[TASK ITEM]:
For the records that follow, please set down exactly the lines between the one holding "Task: Switch to the 7D time range" and the one holding "Viewport: 487px width, 306px height.", inclusive, and only those.

◇ ◇ ◇ ◇ ◇ ◇ ◇

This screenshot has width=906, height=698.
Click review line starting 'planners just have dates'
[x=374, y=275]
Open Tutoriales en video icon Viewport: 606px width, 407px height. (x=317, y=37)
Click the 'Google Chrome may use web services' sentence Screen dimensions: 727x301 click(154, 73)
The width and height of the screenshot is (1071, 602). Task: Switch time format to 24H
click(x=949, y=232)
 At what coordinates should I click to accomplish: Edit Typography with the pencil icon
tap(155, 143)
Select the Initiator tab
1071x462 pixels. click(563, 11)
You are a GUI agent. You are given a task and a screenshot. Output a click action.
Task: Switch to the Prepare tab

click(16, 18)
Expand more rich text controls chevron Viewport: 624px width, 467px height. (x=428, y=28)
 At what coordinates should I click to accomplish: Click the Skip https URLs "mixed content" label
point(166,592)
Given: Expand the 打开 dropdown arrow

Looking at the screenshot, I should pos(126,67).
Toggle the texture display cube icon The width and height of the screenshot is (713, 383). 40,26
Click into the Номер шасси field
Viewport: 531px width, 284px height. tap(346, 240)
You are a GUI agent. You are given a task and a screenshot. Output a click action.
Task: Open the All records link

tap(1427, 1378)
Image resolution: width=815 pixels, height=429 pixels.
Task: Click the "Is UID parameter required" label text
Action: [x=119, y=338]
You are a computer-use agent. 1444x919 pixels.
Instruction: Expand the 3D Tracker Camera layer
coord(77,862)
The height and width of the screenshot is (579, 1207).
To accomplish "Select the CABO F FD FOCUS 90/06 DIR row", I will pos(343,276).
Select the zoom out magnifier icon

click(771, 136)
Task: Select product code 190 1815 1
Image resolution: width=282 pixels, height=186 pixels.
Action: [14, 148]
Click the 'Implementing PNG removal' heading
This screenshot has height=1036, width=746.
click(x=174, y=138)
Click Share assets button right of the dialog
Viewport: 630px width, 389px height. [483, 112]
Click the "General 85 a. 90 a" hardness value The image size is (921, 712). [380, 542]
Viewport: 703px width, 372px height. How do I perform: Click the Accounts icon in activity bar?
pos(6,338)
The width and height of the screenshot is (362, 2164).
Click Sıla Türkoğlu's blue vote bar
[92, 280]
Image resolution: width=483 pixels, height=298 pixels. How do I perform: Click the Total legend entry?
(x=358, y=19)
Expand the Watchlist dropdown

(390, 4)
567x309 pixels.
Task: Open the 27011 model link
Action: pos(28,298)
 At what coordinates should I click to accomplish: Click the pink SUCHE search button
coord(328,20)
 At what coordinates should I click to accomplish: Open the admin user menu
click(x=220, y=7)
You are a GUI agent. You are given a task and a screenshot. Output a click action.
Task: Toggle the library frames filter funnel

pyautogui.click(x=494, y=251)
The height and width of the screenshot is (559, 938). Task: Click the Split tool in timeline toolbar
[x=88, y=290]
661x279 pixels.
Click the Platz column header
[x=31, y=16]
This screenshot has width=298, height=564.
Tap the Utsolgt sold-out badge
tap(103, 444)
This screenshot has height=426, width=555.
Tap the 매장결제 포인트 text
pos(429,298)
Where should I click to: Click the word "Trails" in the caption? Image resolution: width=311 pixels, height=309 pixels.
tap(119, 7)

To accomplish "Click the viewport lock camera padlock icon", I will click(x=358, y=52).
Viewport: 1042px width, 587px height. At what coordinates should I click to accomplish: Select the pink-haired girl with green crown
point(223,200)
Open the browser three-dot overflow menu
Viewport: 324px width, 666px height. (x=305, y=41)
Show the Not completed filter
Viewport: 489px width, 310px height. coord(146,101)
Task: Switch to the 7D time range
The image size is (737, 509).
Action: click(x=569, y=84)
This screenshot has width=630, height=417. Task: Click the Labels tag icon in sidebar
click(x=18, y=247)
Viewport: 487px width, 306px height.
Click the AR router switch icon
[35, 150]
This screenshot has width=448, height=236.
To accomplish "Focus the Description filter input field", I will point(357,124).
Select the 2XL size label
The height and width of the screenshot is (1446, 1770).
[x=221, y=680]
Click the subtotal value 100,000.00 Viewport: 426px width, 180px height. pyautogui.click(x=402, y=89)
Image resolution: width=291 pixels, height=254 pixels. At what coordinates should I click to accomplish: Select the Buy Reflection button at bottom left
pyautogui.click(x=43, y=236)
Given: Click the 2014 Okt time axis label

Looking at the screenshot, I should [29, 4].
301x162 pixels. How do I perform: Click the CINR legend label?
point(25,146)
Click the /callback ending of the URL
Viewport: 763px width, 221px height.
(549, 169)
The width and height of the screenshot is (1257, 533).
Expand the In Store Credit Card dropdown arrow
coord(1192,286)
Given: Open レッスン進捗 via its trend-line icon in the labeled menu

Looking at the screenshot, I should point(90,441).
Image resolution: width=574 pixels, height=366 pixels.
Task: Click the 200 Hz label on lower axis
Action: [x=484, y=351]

◇ ◇ ◇ ◇ ◇ ◇ ◇

[RESULT OF THIS TASK]:
Task: Switch to the 7D time range
The image size is (737, 509).
Action: click(x=569, y=84)
This screenshot has width=630, height=417. Task: Click the Labels tag icon in sidebar
click(x=18, y=247)
Viewport: 487px width, 306px height.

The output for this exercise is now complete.